As a way of preserving roots music of the American South, Timothy Duffy creates masterful one-of-a-kind portraits of Southern American musicians using tintype photography—a process invented in the United States in the 19th century. His subjects include artists such as local New Orleans legends Alabama Slim, Little Freddie King and Pat “Mother Blues” Cohen. The exhibition features 30 of Duffy’s original unique tintypes, plus an outdoor installment of enormous images on buildings around New Orleans, introducing the public to these musicians. An illustrated book, Blue Muse, published by UNC Press and the New Orleans Museum of Art, also accompanies the exhibition.
Meanwhile, Keith Sonnier: Until Today — the first comprehensive museum survey for the artist — explores the influence of Louisiana art and culture. As a pioneering figure in conceptual, post-minimal, video and performance art of the late 1960s, Sonnier is widely recognized for his signature neon works that deviated from much of the abstract art of the time. Sonnier was born in Grand Mamou, Louisiana, in 1941, and his first light pieces were influenced by seeing the way light hit the rice fields in Louisiana. He was one of the first artists to incorporate light in sculpture. The exhibition features more than 20 key artworks and installations created between 1969 and 2018, including some of Sonnier’s illustrious works in neon, as well as rarely exhibited works in sound, satin, radio waves and bamboo. The exhibition is organized by the Parrish Art Museum and is accompanied by a catalogue with essays by curator Jeffrey Grove and NOMA’s Katie Pfohl.
Also on view is Bondye: Between and Beyond, featuring 12 sequined and beaded prayer flags by Louisiana-born artist Tina Girouard (in a cultural exchange with Haitian artists) that hang in the Great Hall at NOMA and pay tribute to Haitian Vodou spirits.
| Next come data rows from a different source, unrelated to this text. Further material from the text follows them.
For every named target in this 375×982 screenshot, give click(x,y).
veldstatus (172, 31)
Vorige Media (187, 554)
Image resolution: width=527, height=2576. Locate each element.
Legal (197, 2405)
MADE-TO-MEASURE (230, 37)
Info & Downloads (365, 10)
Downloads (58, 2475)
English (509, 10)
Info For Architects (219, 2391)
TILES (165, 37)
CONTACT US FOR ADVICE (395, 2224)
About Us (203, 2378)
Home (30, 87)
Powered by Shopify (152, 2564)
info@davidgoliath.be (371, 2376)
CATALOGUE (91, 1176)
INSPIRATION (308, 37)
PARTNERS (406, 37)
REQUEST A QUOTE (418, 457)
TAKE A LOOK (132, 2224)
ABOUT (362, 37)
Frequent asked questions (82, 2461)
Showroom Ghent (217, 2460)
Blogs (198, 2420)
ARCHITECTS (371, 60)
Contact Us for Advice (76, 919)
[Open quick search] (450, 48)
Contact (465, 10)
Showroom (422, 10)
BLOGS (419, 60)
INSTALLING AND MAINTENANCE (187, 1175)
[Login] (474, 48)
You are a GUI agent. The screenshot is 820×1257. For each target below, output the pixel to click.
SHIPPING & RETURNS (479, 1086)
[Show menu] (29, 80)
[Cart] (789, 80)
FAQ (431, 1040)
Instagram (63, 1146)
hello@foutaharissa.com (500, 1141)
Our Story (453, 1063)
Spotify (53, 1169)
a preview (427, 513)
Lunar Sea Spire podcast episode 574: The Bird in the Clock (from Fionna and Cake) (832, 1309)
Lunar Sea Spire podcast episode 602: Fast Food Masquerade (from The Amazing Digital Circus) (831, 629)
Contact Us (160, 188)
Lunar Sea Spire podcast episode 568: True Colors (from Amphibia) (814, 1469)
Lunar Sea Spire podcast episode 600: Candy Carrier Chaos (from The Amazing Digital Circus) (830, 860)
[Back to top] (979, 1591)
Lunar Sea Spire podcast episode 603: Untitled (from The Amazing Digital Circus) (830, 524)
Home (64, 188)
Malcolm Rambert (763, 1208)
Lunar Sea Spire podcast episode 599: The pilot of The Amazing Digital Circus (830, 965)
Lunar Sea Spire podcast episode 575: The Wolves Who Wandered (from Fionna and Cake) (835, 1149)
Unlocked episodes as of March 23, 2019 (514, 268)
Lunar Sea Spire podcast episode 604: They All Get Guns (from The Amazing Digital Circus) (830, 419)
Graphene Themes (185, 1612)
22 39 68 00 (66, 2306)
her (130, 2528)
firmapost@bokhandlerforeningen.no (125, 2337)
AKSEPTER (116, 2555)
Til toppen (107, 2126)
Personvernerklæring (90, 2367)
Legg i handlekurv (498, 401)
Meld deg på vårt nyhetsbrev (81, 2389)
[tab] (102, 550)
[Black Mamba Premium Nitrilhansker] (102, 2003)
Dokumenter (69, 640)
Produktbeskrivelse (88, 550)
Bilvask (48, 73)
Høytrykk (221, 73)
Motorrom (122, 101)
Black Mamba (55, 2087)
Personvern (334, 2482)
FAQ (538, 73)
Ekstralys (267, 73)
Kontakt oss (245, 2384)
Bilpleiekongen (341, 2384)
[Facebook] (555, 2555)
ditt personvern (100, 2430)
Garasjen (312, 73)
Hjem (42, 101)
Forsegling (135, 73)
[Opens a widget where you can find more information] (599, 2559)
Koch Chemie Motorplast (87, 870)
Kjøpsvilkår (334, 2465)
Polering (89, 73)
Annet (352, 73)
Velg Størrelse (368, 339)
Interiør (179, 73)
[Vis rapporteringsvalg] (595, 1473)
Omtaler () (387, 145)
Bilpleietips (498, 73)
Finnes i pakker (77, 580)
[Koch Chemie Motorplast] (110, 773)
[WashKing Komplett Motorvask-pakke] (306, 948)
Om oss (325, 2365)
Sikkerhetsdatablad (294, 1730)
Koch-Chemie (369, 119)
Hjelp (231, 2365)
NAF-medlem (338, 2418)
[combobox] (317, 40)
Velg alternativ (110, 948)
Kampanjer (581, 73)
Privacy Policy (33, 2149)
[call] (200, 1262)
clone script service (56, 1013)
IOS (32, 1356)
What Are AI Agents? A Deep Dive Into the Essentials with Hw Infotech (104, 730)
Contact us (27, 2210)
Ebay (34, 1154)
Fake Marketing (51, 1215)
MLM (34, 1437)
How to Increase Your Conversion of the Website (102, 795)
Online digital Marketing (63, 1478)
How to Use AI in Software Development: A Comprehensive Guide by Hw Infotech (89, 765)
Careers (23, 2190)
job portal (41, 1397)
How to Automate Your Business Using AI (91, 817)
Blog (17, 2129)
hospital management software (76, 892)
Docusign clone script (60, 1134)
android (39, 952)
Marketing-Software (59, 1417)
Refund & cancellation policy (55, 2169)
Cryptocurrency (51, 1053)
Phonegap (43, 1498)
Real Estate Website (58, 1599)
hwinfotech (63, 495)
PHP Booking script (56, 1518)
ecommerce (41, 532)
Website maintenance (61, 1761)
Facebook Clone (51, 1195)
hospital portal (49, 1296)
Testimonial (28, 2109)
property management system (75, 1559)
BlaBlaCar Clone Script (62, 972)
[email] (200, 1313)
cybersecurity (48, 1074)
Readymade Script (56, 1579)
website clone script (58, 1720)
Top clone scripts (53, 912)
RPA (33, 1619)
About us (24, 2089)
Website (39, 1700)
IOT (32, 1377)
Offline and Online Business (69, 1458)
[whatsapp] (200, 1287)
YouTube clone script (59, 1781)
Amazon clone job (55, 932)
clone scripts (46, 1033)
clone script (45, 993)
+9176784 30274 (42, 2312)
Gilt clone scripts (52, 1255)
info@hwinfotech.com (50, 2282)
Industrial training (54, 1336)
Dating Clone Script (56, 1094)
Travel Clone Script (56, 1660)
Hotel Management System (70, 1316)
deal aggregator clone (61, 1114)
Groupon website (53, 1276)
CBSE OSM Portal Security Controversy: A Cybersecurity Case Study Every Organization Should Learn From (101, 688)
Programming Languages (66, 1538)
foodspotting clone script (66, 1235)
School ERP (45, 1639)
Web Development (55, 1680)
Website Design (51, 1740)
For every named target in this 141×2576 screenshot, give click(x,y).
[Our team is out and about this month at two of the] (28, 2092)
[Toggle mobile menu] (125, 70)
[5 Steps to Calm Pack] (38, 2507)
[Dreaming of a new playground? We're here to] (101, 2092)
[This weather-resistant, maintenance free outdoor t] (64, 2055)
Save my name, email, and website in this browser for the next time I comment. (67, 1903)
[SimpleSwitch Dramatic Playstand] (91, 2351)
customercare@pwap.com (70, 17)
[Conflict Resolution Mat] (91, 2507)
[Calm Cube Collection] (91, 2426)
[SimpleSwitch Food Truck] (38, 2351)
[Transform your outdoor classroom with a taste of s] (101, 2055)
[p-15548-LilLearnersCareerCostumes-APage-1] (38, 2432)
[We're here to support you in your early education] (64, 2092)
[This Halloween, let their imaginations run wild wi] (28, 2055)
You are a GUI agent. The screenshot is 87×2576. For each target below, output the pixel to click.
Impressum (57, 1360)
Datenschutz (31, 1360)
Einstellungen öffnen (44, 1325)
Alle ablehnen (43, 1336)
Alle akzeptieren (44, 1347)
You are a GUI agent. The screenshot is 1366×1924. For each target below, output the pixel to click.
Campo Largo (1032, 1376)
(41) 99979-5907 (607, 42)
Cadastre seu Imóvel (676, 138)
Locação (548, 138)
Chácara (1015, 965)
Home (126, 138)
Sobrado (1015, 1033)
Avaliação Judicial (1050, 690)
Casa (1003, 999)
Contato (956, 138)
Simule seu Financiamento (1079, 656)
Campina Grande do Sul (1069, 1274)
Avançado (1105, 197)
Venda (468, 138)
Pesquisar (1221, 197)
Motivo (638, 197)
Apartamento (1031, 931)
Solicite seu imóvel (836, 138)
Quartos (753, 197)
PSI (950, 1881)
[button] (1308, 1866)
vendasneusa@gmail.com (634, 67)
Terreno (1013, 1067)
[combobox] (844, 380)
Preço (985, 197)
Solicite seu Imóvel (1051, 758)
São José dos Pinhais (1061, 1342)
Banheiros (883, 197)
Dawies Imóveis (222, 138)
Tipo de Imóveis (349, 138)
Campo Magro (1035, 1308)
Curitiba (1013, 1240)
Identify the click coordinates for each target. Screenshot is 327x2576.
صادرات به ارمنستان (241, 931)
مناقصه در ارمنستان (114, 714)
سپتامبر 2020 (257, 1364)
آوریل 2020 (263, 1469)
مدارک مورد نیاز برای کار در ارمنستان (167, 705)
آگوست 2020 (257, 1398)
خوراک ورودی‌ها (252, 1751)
During the 1990s, Girouard maintained a studio in Port-au-Prince where she helped create these collective artworks. Sequined prayer flags play an important role in communal gatherings, offerings and the religious rituals of Haitian Vodou, and these flags celebrate the religion’s multicultural roots from West African, Catholic and Haitian spiritual practices. Through this exhibition, viewers are prompted to reflect on spirituality and consider the ways we all exist between different cultures, contexts and experiences. 1 Collins Diboll Circle, (504) 658-4100, noma.org
Spring Celebration: Art, music, food and mint juleps await at the Girod Street Stroll in Old Mandeville.
The 4th annual Girod Street Stroll, taking place April 27 from 5-9 p.m. in Old Mandeville (on Girod Street from the Mandeville Trailhead to the Lakefront), is the perfect place to pick up original art. This popular annual event, organized by the Old Mandeville Business Association, includes food from top local chefs and specialty mint juleps served by more than 30 participating businesses, original art vendors and live music by Neo Brass Band.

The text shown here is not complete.